First Approach- BRUTE FORCE
Complexity O(n^2(n+logn))
The first approach which comes to mind is brute force .In this approach we are using a set to store all the distinct substrings. We can convert this complexity to n^3 by using an array instead of a set .(Insert operation in set is causing the logn factor)
string str;
cin>>str;
int n=str.length();
set<string>st;
for(int len=1;len<=n;len++)
{
for(int l=0;l<=n-len;l++)
{
int r=len+l-1;
string s=str.substr(l,len);
st.insert(s);
}
}
cout<<st.size()<<endl;
Second Approach-KNUTH-MORRIS-PRATT ALGORITHM
Complexity O(n^2)
We will solve this problem iteratively. Namely we will learn, knowing the current number of different substrings, how to recompute this count by adding a character to the end.
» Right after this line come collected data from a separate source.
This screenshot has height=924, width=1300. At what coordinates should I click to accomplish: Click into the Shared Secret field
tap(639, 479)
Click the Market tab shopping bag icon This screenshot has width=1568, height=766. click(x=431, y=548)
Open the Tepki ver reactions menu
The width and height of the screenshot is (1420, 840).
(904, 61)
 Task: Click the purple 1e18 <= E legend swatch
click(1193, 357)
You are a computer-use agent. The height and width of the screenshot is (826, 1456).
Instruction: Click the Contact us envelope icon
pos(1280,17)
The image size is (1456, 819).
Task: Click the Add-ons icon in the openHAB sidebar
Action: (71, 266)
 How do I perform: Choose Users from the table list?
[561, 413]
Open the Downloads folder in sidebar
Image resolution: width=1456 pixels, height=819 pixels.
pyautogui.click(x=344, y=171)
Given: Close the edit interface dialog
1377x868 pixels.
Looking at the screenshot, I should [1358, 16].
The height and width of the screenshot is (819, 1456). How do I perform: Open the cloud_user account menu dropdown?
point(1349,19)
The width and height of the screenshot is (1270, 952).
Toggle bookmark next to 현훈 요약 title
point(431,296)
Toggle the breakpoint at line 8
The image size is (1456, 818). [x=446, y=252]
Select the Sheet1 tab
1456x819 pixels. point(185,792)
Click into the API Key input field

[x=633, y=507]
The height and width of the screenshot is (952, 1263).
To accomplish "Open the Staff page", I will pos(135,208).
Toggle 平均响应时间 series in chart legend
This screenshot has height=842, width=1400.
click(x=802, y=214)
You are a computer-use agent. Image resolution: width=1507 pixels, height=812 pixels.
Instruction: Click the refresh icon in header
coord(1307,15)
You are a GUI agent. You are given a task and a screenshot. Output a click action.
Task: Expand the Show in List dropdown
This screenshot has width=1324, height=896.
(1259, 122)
So let k be the current number of different substrings in s, and we add the character c to the end of s. Obviously some new substrings ending in c will appear. We want to count these new substrings that didn’t appear before.
We take the string t=s+c and reverse it. Now the task is transformed into computing how many prefixes there are that don’t appear anywhere else. If we compute the maximal value of the prefix function πmax of the reversed string t, then the longest prefix that appears in s is πmax long. Clearly also all prefixes of smaller length appear in it.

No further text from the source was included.